— start DATASET ENTRIES —

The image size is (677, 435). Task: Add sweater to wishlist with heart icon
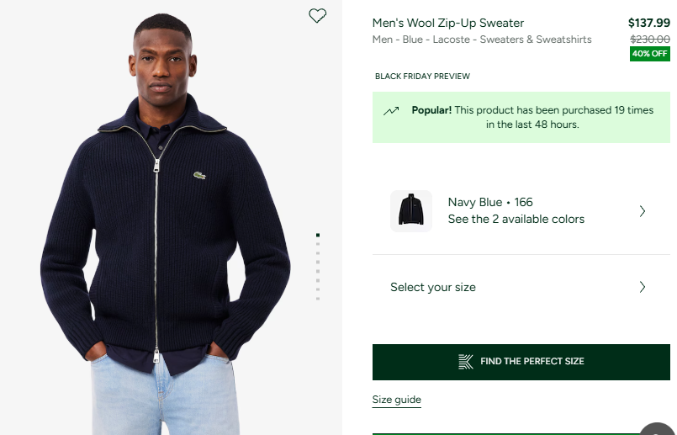(317, 16)
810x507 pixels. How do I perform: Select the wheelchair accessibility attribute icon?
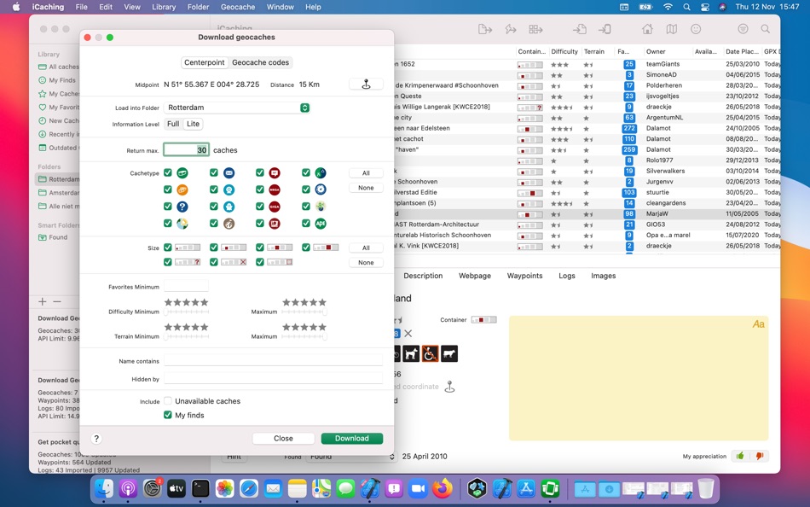pos(430,353)
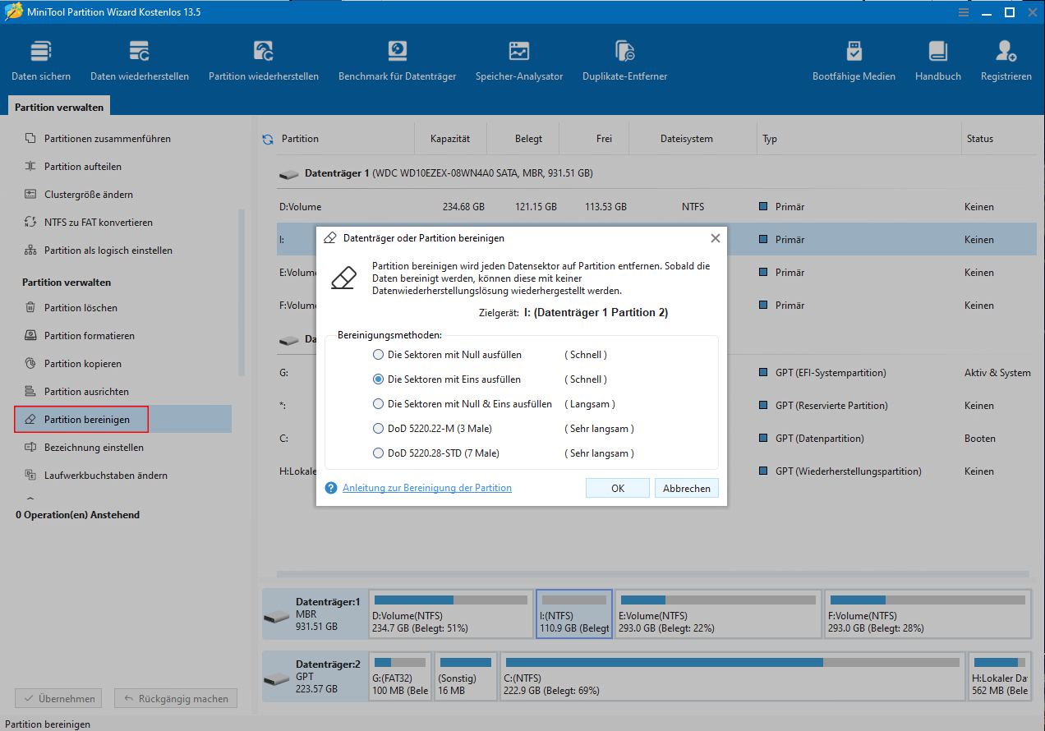This screenshot has width=1045, height=731.
Task: Switch to the Partition verwalten tab
Action: coord(58,105)
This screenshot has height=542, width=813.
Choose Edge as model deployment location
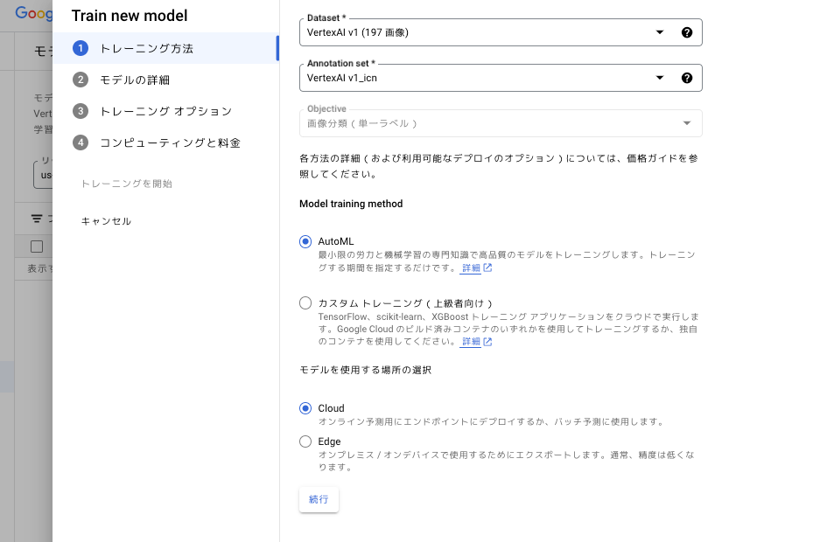(x=305, y=441)
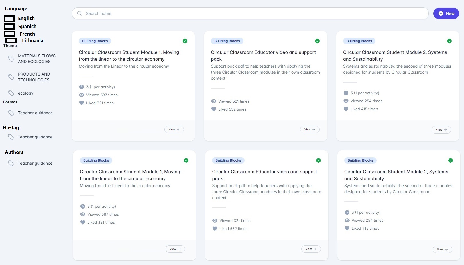Click the heart icon beside Liked 552 times

click(x=214, y=109)
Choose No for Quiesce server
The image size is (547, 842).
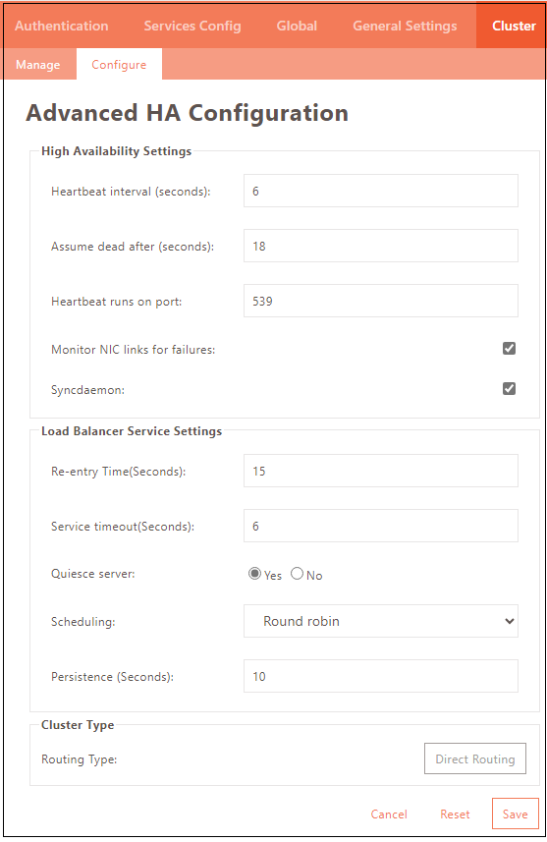point(297,574)
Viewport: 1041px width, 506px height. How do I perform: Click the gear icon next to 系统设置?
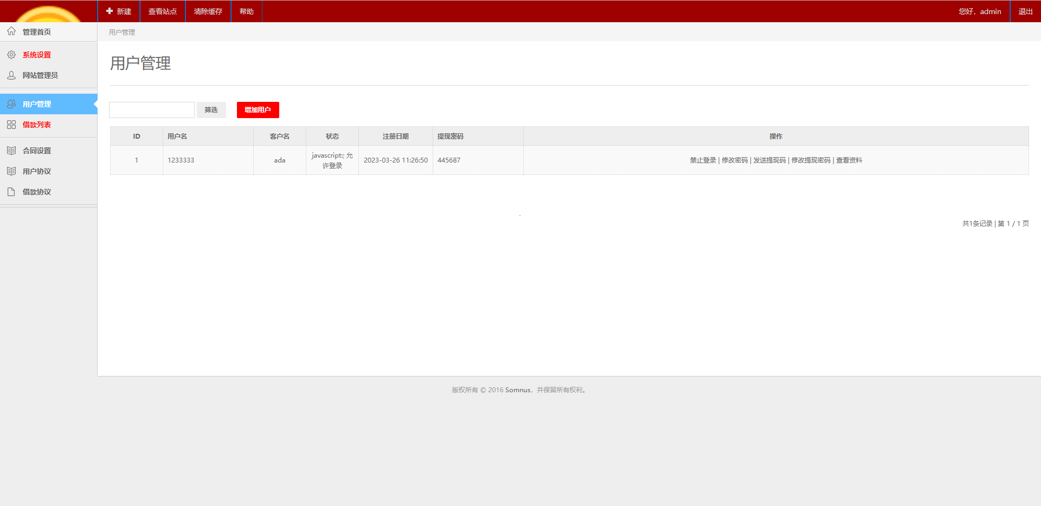tap(11, 55)
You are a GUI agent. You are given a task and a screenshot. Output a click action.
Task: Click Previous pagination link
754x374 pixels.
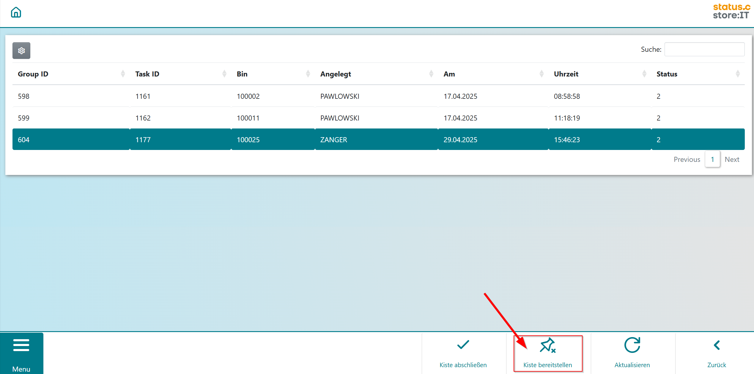(687, 159)
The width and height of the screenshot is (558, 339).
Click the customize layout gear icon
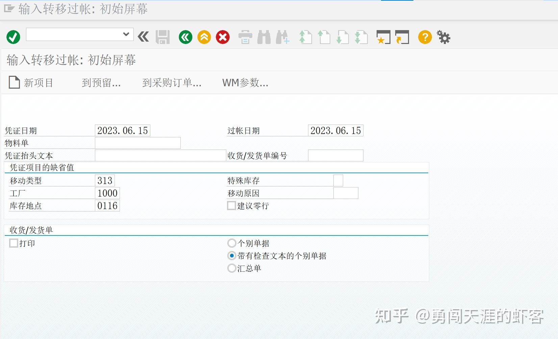443,37
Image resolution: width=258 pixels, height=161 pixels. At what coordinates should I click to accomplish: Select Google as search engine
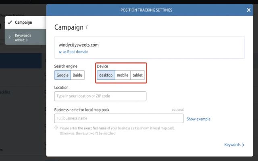pos(62,75)
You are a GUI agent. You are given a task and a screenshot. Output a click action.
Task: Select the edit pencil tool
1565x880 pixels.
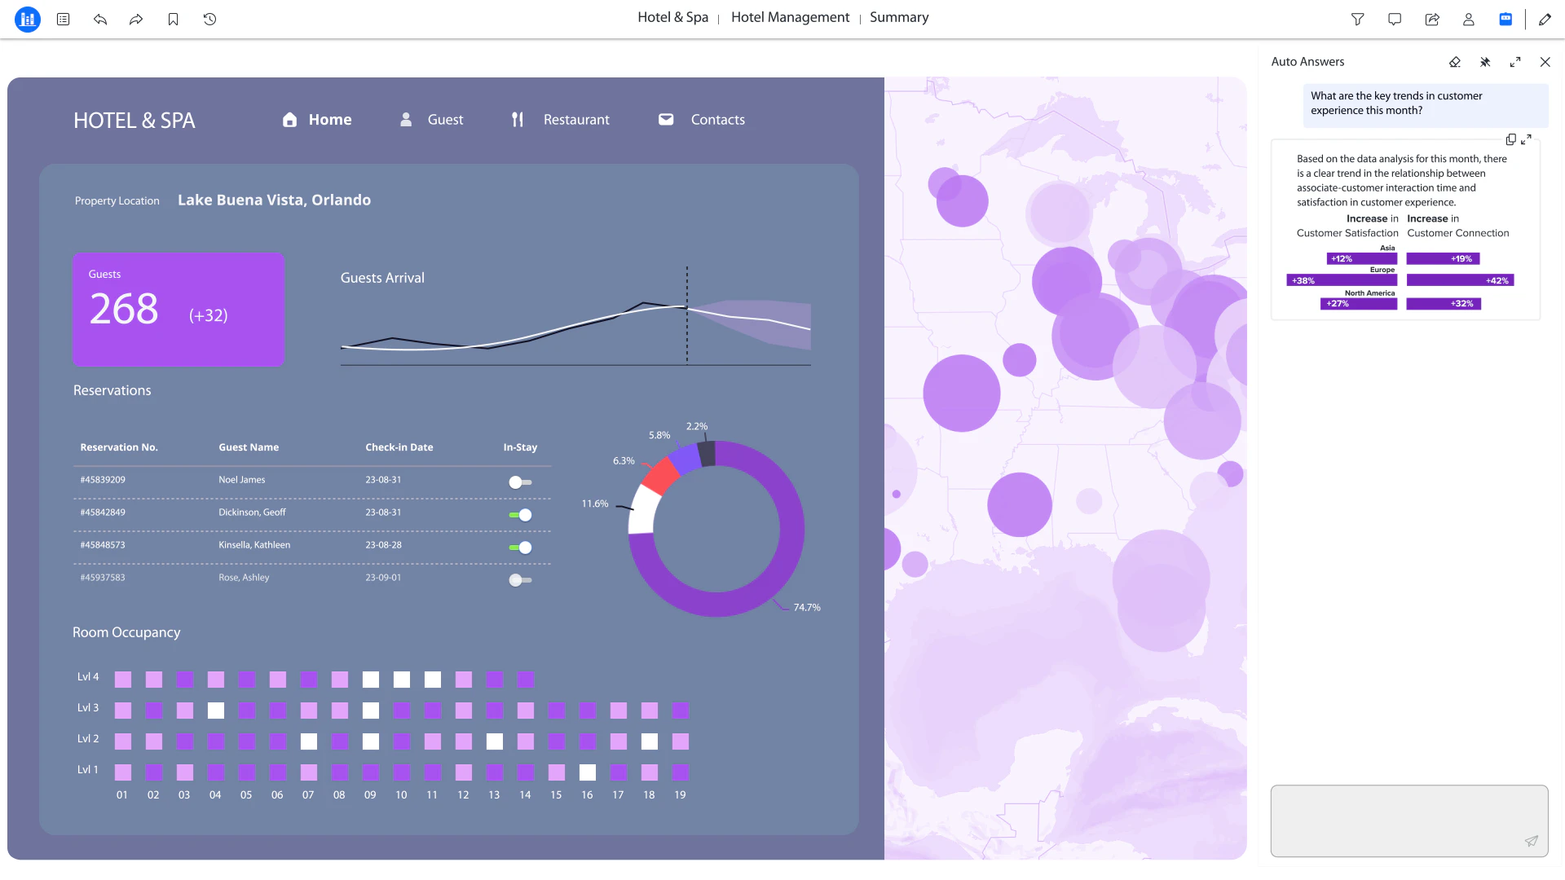(x=1545, y=19)
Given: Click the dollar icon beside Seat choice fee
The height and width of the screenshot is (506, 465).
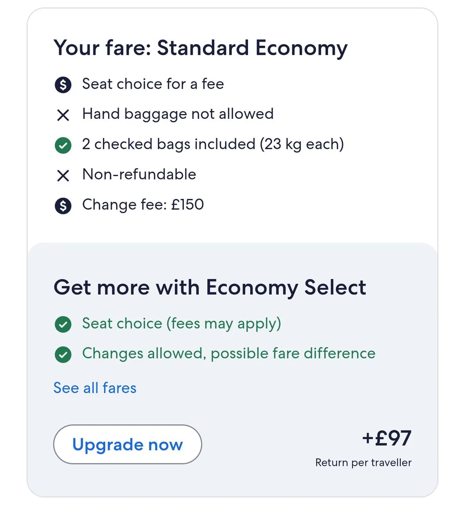Looking at the screenshot, I should (x=63, y=85).
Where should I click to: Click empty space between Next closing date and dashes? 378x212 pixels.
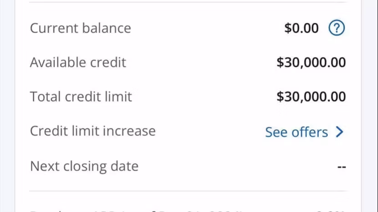pyautogui.click(x=237, y=167)
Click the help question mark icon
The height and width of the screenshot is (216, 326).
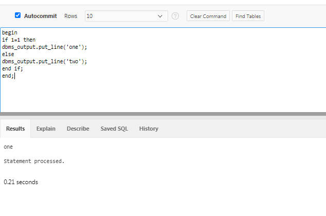(175, 16)
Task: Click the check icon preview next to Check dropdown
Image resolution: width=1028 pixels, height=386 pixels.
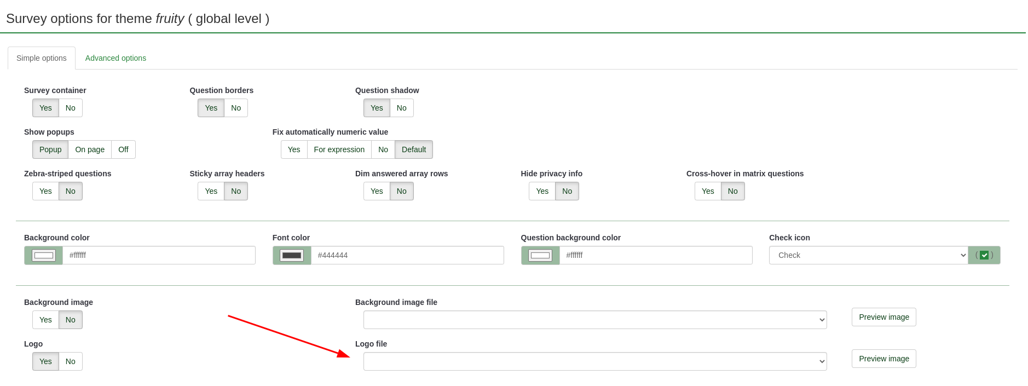Action: [984, 255]
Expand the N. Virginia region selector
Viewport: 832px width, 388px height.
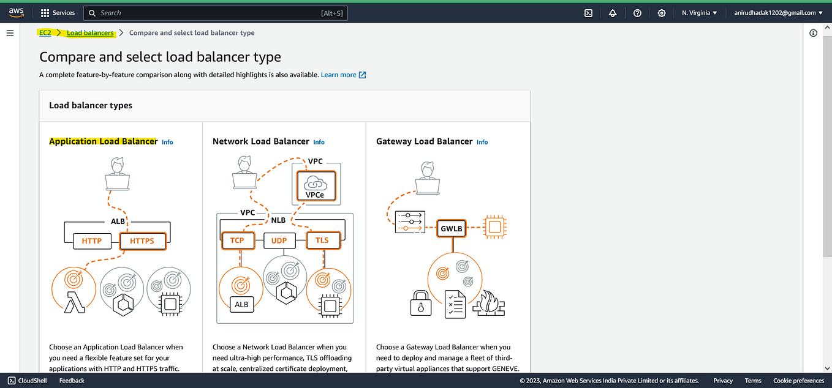pos(699,12)
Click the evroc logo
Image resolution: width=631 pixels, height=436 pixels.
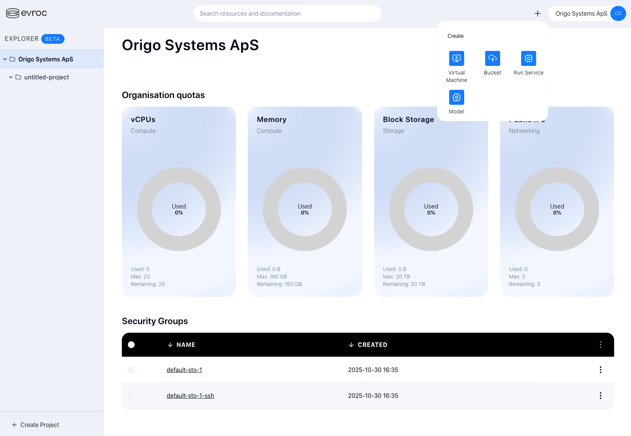point(27,13)
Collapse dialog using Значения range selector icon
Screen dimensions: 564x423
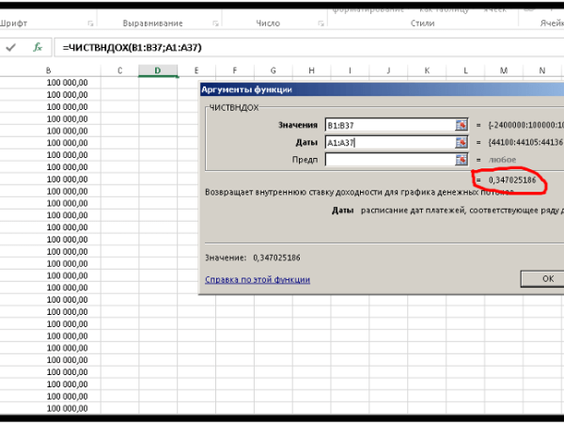462,124
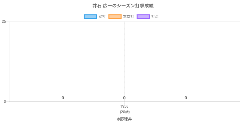Click the @野球丼 watermark text

click(x=124, y=119)
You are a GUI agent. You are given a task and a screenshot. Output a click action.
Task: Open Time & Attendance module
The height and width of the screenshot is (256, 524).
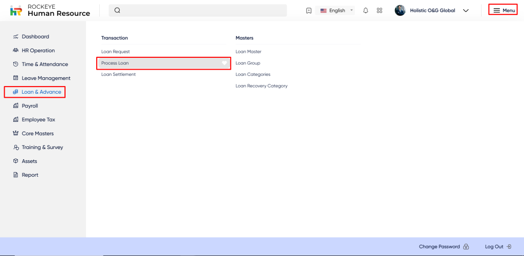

— end DATASET ENTRIES —

Copy out every line of the entries, from the very beginning down to and including the line that contains "tap(11, 55)", and leave the pictures out of your copy.

◆ SOLUTION FOR THIS PROBLEM
The image size is (677, 435). Task: Add sweater to wishlist with heart icon
(317, 16)
810x507 pixels. How do I perform: Select the wheelchair accessibility attribute icon?
pos(430,353)
This screenshot has width=1045, height=731.
Task: Switch to the Partition verwalten tab
Action: coord(58,105)
This screenshot has height=542, width=813.
Choose Edge as model deployment location
(x=305, y=441)
Click the heart icon beside Liked 552 times

click(x=214, y=109)
Choose No for Quiesce server
The image size is (547, 842).
point(297,574)
Viewport: 1041px width, 506px height. How do I perform: Click the gear icon next to 系统设置?
tap(11, 55)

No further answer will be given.